What Game of Thrones can teach us about AI

If you are a Game of Thrones fan, you may be wondering why the Night King turned on the Children of the Forest. Wasn’t he created by them for their protection and betterment? Did he at some point gain autonomy with a seemingly angry consciousness? Nevertheless, it remains that the Children of the Forest lost control over what they created, yielding a superior autonomous force that ultimately led to their extinction.

This ominous tale may sound familiar to those in the emerging tech industry. After all, technologists and philosophers have warned us that one day artificial intelligence (AI) will become sentient and thus autonomous, leading to its dominion over inferior species, us mortals.

RPA left to do the mindless jobs

The evolutionary hierarchy for AI is indeed presented in Game of Thrones. For example, let’s liken the multitude of witless wights to that of today’s robotic process software. These wights are the worker bees that mindlessly perform the same task over and over, virtually the same way each time. You know the drill: kill the humans, kill the humans, oh and kill the humans. They have no conscience nor consciousness; they simply follow a repeatable assigned mandate.

The wights are robotic process automation in this sense, for they free the more evolved form of the undead from the tedious and the mundane. They allow the higher thinkers to be more efficient at their undead job. The higher thinkers here would be the generals of the dead, aka the White Walkers. They directly benefit from the wights as they are freed from that boring repetitive task of killing the humans, thus they can focus more on strategy of how to kill the humans. Anyway, these guys seem to have consciousness and are able to communicate.

Perhaps we can liken this group to an early version of AI. They have solid abilities to navigate based on accrued data, recalibrate as needed and solve undead problems. However, this wouldn’t be enough to put humanity on final notice.

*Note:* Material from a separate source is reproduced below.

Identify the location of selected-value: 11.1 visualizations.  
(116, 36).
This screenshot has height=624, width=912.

We must guide AI’s responsible evolution

As a species we would still have the upper hand when it comes to outsmarting White Walkers, because they are aimless without a clear leader. In other words, they have a level of intelligence, but are not so autonomous. They require direction and remain tied to the top dog, the director of the show, the Night King. He programs and reprograms his flock on demand. He’s the sovereign brain behind the mission and without him the system fails.

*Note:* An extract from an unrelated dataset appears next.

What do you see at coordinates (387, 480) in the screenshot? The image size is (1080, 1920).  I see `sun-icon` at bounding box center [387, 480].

Here the Night King is akin to what is often referred to as artificial general intelligence, where the artificial entity not only has the same, or better, intellectual and reasoning ability to that of its human counterpart, but it also has consciousness, thus autonomy.

It is here the prophetic begins because as we know the Night King wasn’t always autonomous; he was a programmed tool for the betterment of the Children of the Forest. But something happened as he gained consciousness.

For those in the emerging tech world, this is of fundamental concern. AI can serve mankind in so many positive ways, from ending world hunger, to solutions for climate change, to discovering cures for seemingly incurable diseases.

But, as we’ve seen with our Game of Thrones characters, the warning is always there for the heeding. We alone own the direction of AI, as we are its creators; we must come together as a global community to guide its positive evolution. This is easier said than done, of course, for the lesson learnt after eight seasons of Thrones is the greatest threat to humanity is not death, it is ourselves.